Title
The New Girl at Uskweirs Manor
a pastoral romance by Miriam Robern
Girl Talk
Monmouthshire, May 1812
Ashbourne rapped on the bedroom door and gave Amelia the ghost of a smile. “It is the ungodly hour of… well, nearly noon, so there is a slight question as to whether my daughter is even out of bed.”

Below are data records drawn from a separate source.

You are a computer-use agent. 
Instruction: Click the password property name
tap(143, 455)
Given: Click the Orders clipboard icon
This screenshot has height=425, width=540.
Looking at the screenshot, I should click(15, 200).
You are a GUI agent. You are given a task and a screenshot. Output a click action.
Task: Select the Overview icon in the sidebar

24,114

But the door was swept open by a young woman in a pale blue day dress, all her long, dark hair wound up atop her head except for one rogue lock that she held in her other hand. She looked a few years away from twenty. Her delicate, sharp features blossomed into a surprised smile. “Good morning, father,” she greeted him merrily. She then directed her smile to Amelia and back to him, her eyebrows lifting minutely.
Sudden recognition struck Amelia: this was the girl stretched out across four laps from the night before, the girl conducting a casual conversation without any regard for her outrageous posture. The girl whose ease had ignited a smouldering envy in Amelia. The girl whose father would surely be scandalized by what she had been doing the night before, even if he was the host of the entire wicked party, himself.

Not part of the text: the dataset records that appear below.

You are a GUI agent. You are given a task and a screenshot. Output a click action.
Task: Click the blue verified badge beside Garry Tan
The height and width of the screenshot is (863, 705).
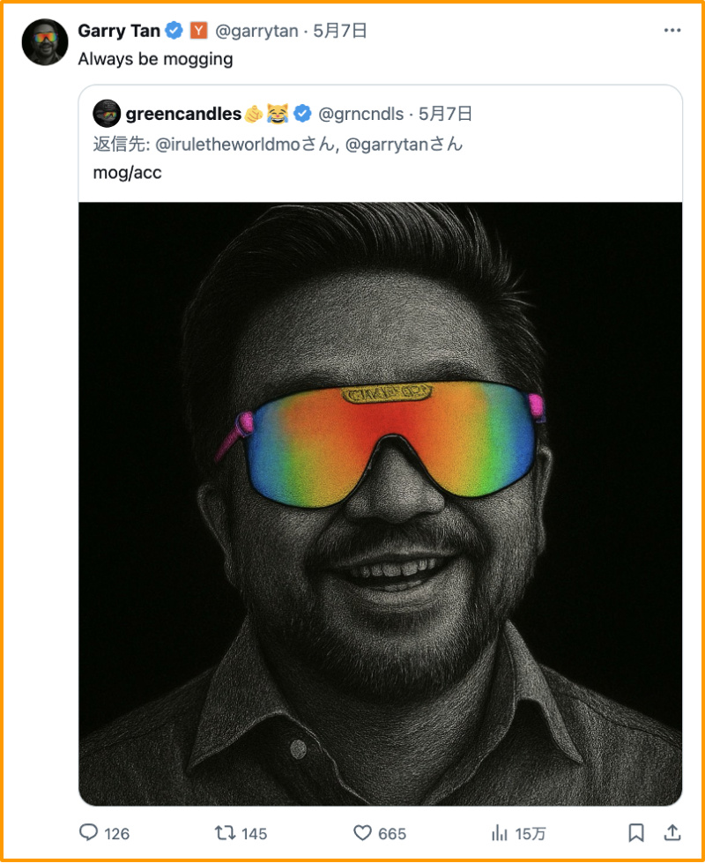pyautogui.click(x=174, y=31)
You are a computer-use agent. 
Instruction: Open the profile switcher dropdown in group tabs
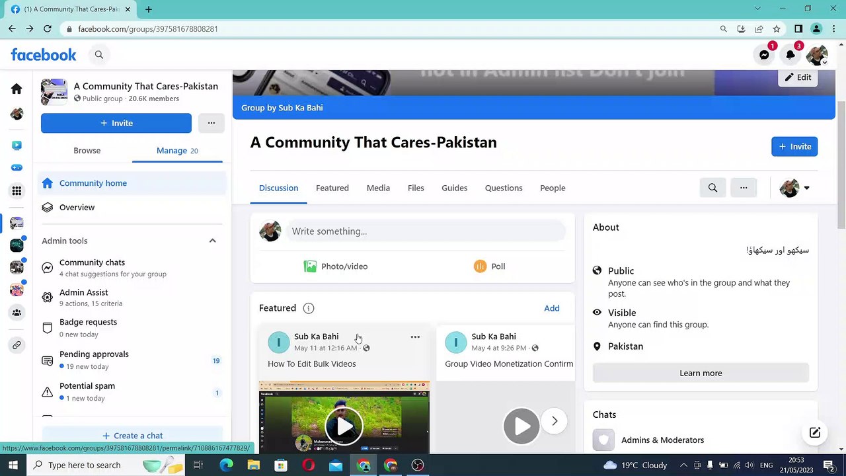pos(794,188)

But before Amelia could ascertain what Ashbourne might know and what he might think about it, the man himself wished his daughter a good morning. “Elizabeth, I’d like you to meet Miss Amelia Wright. Amelia, my dear: my daughter, Miss Elizabeth Randall.”
Amelia cringed at the introduction, abruptly aware that her name contrasted sharply with her waistcoat and breeches.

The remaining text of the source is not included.